▶ _Requirement_
Repeat the listing that follows exactly, please.
== Segment start ==
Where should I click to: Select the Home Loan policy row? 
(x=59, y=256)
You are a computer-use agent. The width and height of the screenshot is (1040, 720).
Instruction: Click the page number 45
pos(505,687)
== Segment end ==
▶ _Solution to the problem_
Where should I click to: Select the Home Loan policy row? 
(x=59, y=256)
You are a computer-use agent. The width and height of the screenshot is (1040, 720).
Instruction: Click the page number 45
pos(505,687)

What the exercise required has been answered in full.